しかし、特に1990年代初めより、市民の知らない密室で重要なものごとが決まっていくことへの批判が高まり、決定への市民参加・協働の意義が広く認められるようになり、「意思形成過程」への市民参加と公開は地方自治体において定着していくようになりました。それをかたちにしたのが情報公開条例です。したがって、「意思形成過程だから公開できない」と自治体職員が言うことは情報公開条例の根幹を否定する行為となります。また、市政推進会議は「審議会」ではないというのなら何に該当するのでしょうか。そのために条例に基づく指針では「審議会等会議」と括っています。さらには、市議会では、市政推進会議の設置を根拠づけた委員会条例を改正し、市政推進会議の委員報酬を位置付けましたが、そこにおける「委員」とは「審議会等会議」に該当しないとすれば存在しない会議への規定となってしまいます。
担当職員自身が、市政推進会議を設置する段階から「非公開」とすることが先にあって、その理由もわからない状態にあったと言えます。わたしが職員に確認したところ、昨年の12月の時点では「非公開」で運用していくことが決まっていたということです。その時点で、「非公開」としなければならない明らかな具体的理由はどのように存在していたというのでしょうか。

考え得るのは、市長のこの発言です。

「この推進会議が他の会議と根本的に違うところがあると思います。それは、わたしもそのメンバーの中へ入ってこの会議が開催される、と。ほとんどの審議会等というのは、わたしのほうからまず諮問をさせていただく、その中で審議会の皆さま方が、そのテーマに則してさまざまなご議論をいただいて、そして答申をいただくというかたちになっていると思います。今回の推進会議というのは、いわゆる市政を進めていくうえでさまざまな知恵をいただく会議だと考えております。俗にブレーン会議と言われるのは、そういうゆえんだと思っております。この会議の性格上、ほんとうにたくさんの提案や提言をその場でいただくことになります。これが、さまざまなかたちであたかも実現するかのごとく、知恵や提案や提言なので、その時点から取捨選択をして、実行していくかどうか、また、それを採り入れることができるか、そこからの判断はありますが、それがあたかも実現するかのごとく外へ出てしまうというのは、市民に随分迷惑をかける話になると考えております。そういった誤解を招きかねないところが非常に心配である。そしてまた、委員の方々には社会的な立場もあり、委員に配慮させていただく必要もあると思っています。そうした意味から、この推進会議につきましては、発言の内容や要旨、そういったものを公開させていただくということで努めていきたい」(3月3日の市議会本会議での答弁)というものです。

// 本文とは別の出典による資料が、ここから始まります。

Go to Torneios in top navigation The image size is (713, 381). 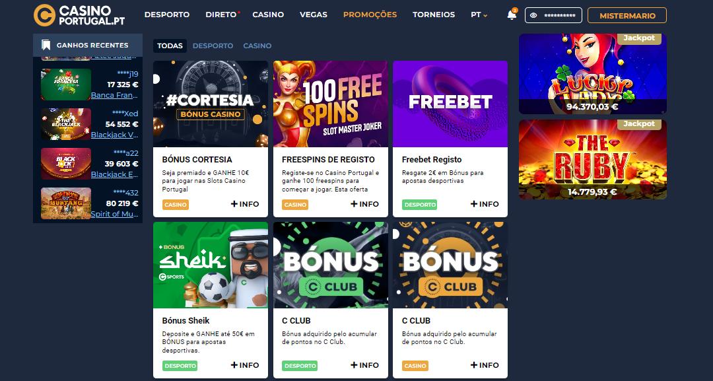pyautogui.click(x=434, y=15)
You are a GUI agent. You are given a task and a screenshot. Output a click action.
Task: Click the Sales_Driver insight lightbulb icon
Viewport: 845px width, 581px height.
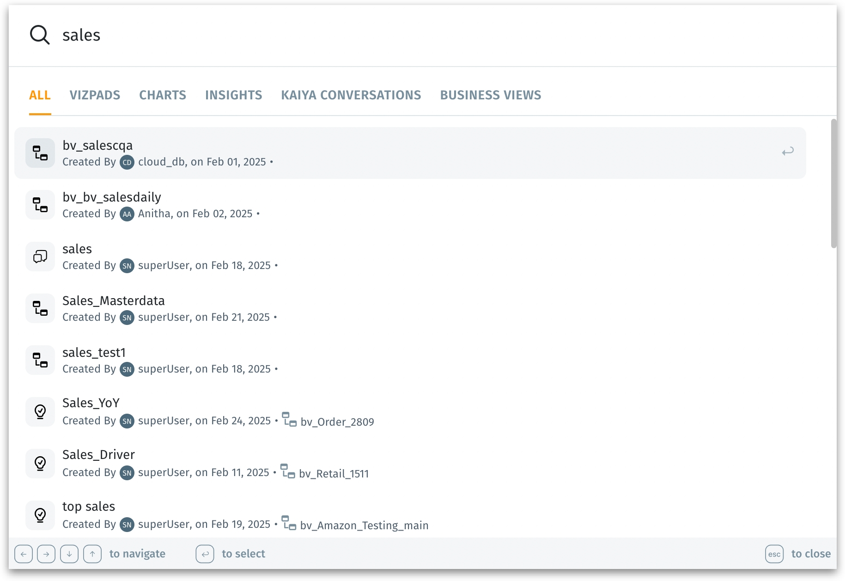click(40, 463)
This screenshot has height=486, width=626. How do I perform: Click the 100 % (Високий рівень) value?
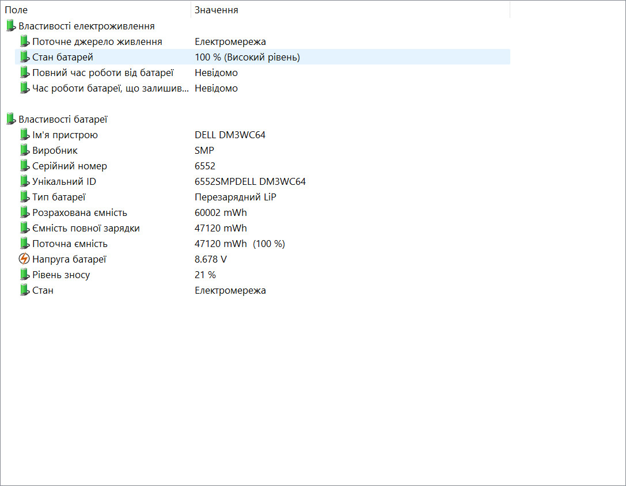(x=247, y=57)
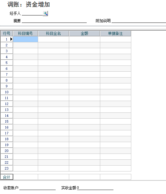166x194 pixels.
Task: Click the 经手人 input field
Action: [32, 13]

これを読み解くと、あらかじめ会議そのものを非公開としておきたいという恣意的な意思が強く、市情報公開条例8条に定める「非公開」理由とは無関係に「原則非公開」を望む強い意思を感じます。会議そのものは公開しない(傍聴を認めない)代わりに、後日、会議の要旨等を公開するという市長意思を感じます。

本来、市情報公開条例と指針等は、市執行部や、審議会等の会議体が、自分たちの都合による恣意的に、市民への公開・非公開を決定しないよう、その恣意性を排除するために定めたルールです。まず、そのことを共通の認識とする必要があると考えます。

たんに、市政推進会議という、一「審議会等会議」のあり方を問題としているのはなく、市政への市民参加を保障した市政運営の基本的なところを揺るがす問題として指摘させていただきました。

会議の運営に権限を持つ委員長として、市条例及び指針等に照らし、今後の委員会運営をどうされていくかをご検討いただかなければならないと考えます。